I’ve recently started reading Pseudo-Dionysius'(PD) The Divine Names with the intent of including him in a history of philosophy syllabus. What I have read and known regarding PD has all been either through quotes from Thomas Aquinas and from secondary source describing his views and influences. What I found was very interesting. PD’s work is at once insightful into the deep hiddenness of the divine while also very beautifully written in a poetic style. It smacks of the style of the Consolation of Philosophy by Boethius.
The first portion of The Divine Names is devoted to establishing PD’s approach to philosophical theology. PD holds a very neo-Platonic view of the deity. The deity, for PD is wholly other and nigh completely inaccessible to human reasoning. He expresses deep gratitude for the scriptures in giving we mere human beings something to go on in understanding the divine. The idea is, if it hadn’t been for scripture, we wouldn’t be able to even say anything true about the deity.

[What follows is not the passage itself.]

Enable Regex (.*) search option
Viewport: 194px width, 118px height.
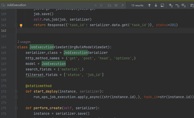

So Pseudo-Dionysius sets up the problem of the work as follows:
- All we can (naturally) know about God is that he is beyond human conceptualization.
- But the scriptures say true things about God, which inform us about the divine nature.
The puzzle to be considered in the rest of the work is how to make sense of all the true statements the scriptures make about God when we are in such a state of poverty with respect to knowledge of the divine.
So how do we make sense of useful (and true) talk of a deity that is radically beyond natural human cognition? Hopefully PD will inform us as we journey through his work.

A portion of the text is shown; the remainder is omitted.